━━ AVAILABLE RECORDS ━━
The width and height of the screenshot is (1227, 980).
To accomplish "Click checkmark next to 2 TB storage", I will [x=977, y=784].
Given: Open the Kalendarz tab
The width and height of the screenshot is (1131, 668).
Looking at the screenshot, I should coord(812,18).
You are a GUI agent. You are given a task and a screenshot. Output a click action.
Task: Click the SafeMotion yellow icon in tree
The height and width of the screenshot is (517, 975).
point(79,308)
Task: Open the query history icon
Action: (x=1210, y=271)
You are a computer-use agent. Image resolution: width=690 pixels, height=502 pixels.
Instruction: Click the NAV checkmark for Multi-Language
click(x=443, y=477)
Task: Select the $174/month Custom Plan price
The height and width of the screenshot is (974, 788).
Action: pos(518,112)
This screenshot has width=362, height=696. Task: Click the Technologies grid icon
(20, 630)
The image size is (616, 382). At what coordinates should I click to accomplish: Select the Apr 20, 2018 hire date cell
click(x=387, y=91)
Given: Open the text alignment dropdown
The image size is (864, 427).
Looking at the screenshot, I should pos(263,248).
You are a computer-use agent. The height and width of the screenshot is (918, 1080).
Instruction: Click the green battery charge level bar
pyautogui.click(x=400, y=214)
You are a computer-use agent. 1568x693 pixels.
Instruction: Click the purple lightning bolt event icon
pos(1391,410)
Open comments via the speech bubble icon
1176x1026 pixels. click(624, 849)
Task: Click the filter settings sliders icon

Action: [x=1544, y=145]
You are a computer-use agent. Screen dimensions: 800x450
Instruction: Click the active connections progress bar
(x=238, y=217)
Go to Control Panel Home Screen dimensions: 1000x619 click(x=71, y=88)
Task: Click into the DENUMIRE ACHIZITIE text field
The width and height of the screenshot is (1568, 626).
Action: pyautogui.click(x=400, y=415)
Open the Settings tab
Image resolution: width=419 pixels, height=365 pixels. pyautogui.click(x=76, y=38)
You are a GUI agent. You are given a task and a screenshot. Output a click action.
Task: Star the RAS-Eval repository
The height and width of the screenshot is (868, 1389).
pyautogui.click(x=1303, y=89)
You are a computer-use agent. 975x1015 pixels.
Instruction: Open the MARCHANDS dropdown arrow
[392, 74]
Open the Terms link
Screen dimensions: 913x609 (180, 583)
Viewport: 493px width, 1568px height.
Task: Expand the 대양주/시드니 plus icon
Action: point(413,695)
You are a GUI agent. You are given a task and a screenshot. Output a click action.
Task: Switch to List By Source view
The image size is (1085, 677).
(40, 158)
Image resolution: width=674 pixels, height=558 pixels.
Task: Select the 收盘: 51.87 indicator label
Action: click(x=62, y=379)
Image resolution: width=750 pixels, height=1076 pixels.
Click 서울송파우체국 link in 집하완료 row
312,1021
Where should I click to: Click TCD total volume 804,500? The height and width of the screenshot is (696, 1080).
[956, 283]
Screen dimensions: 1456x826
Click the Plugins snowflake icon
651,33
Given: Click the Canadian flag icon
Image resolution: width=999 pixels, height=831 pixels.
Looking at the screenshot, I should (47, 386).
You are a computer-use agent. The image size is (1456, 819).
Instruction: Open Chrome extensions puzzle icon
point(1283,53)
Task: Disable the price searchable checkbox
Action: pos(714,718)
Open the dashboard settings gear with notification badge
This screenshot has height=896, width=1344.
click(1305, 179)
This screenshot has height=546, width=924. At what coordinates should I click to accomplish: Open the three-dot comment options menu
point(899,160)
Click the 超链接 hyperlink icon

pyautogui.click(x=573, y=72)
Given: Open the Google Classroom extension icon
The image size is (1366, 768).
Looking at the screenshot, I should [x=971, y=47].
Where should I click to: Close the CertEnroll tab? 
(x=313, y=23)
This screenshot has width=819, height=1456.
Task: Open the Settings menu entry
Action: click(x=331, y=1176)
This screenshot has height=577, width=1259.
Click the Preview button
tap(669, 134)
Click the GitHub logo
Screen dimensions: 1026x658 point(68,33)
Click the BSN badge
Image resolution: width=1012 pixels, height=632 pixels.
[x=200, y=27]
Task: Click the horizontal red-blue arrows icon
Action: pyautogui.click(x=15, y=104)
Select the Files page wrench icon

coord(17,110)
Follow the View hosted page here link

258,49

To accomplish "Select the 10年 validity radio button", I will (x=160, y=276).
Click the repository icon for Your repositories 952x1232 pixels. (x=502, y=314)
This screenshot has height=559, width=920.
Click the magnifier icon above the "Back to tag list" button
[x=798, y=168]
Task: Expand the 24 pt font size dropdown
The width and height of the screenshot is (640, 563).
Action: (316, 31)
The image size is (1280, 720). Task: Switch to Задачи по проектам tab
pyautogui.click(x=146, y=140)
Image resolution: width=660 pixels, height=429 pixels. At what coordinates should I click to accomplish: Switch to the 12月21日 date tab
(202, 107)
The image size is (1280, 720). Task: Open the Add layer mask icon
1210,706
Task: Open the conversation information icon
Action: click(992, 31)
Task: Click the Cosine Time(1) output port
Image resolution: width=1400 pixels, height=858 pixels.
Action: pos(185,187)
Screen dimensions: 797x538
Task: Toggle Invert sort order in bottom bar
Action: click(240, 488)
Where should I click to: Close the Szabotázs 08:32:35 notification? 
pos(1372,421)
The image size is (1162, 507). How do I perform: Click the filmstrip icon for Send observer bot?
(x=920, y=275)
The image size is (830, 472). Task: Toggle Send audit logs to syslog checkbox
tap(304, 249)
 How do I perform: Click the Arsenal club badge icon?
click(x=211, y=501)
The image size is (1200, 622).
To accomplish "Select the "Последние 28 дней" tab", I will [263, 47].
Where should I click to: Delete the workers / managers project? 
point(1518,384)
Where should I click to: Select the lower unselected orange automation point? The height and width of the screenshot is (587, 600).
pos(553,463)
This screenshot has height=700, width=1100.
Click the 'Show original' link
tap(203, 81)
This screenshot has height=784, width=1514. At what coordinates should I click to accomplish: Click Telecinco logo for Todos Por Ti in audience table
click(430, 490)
━━━
DESCRIPTION OF THE TASK ▸ What you return should be exactly the lines above, starting at the one with "Given: Click the Canadian flag icon" and ending at the one with "Open the dashboard", and nothing else.

EXERCISE OUTPUT ▸
Given: Click the Canadian flag icon
Image resolution: width=999 pixels, height=831 pixels.
Looking at the screenshot, I should (47, 386).
You are a computer-use agent. The image size is (1456, 819).
Instruction: Open Chrome extensions puzzle icon
point(1283,53)
Task: Disable the price searchable checkbox
Action: pos(714,718)
Open the dashboard settings gear with notification badge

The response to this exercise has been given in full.